*** Opening of EXTRACT ***

= Homunculus C.F. =

Composition by Julia Perry

Julia Perry's Homunculus C.F., scored for harp, celesta/piano, and eight additional percussionists, was composed during the summer of 1960 in Akron, Ohio, and completed in 1961. It was during this time that Perry was living in an apartment above her father's medical office. In Perry's record liner notes, she stated, "Having selected percussion instruments for my formulae, then maneuvering and distilling them by means of the 'Chord of the Fifteenth' (C.F.), this musical test tube baby was brought to life."

== Instrumentation ==

The piece is scored for four timpani, a small and large suspended cymbal, two medium cymbals, snare drum, bass drum, small and large wood blocks, xylophone, celesta/piano, vibraphone, and harp.

== Significance ==

This particular piece was a watershed work for Perry as she focused her attention toward more experimental music. Perry described the piece as "pantonal".

== History ==

According to Perry's notes on the piece, the "clinical surroundings" of her living quarters above her father's medical office reminded her of the scene in part 2 of Goethe's Faust in which Wagner, Faust's apprentice, brings life to Homunculus (Latin for "little man") through alchemy. As in the process of alchemy, Perry's style of composition displays an "unfolding" of material.

*** Close of EXTRACT ***
*** Opening of SUPPLIED MATERIAL ***

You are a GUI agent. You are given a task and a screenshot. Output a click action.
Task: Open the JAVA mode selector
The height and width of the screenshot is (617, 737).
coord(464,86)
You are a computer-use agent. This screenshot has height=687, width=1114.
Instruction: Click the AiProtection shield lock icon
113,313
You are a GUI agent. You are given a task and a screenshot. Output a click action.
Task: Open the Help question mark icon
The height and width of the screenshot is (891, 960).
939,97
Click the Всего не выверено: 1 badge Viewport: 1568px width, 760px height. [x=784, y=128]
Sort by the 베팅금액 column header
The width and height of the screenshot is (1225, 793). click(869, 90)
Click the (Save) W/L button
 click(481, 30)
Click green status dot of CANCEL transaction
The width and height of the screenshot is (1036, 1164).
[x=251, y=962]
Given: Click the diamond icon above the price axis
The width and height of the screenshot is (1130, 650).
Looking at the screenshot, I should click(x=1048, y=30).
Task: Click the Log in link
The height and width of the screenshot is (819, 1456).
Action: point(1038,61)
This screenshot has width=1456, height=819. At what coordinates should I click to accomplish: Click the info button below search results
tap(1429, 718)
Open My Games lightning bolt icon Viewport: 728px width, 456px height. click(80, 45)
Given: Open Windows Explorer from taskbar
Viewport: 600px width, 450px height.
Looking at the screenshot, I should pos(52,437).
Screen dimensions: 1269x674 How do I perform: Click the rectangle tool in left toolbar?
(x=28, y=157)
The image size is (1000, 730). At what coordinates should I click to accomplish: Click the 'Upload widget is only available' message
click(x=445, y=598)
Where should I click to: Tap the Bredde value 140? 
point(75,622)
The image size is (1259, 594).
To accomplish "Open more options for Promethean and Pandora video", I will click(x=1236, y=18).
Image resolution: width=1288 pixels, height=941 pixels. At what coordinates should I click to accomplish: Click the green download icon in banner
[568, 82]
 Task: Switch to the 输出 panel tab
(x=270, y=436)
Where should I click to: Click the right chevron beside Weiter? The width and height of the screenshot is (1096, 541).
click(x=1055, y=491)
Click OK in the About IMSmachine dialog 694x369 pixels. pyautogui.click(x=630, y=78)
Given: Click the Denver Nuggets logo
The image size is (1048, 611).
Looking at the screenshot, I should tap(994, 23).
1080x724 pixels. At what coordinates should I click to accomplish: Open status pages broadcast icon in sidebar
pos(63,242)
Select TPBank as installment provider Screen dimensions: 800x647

*** Close of SUPPLIED MATERIAL ***

» ABOUT THIS EXERCISE:
For each statement, say whether it agrees with the article on Homunculus C.F. Answer yes or no and quote the deciding words of the article.
1. Perry finished the piece in 1960.
2. Perry called the piece "pantonal".
3. The piece's instruments include a vibraphone.
The material is not needed for any task.

» ANSWER TO THE PROBLEM:
1. No: "was composed during the summer of 1960 in Akron, Ohio, and completed in 1961."
2. Yes: "Perry described the piece as "pantonal"."
3. Yes: "xylophone, celesta/piano, vibraphone, and harp."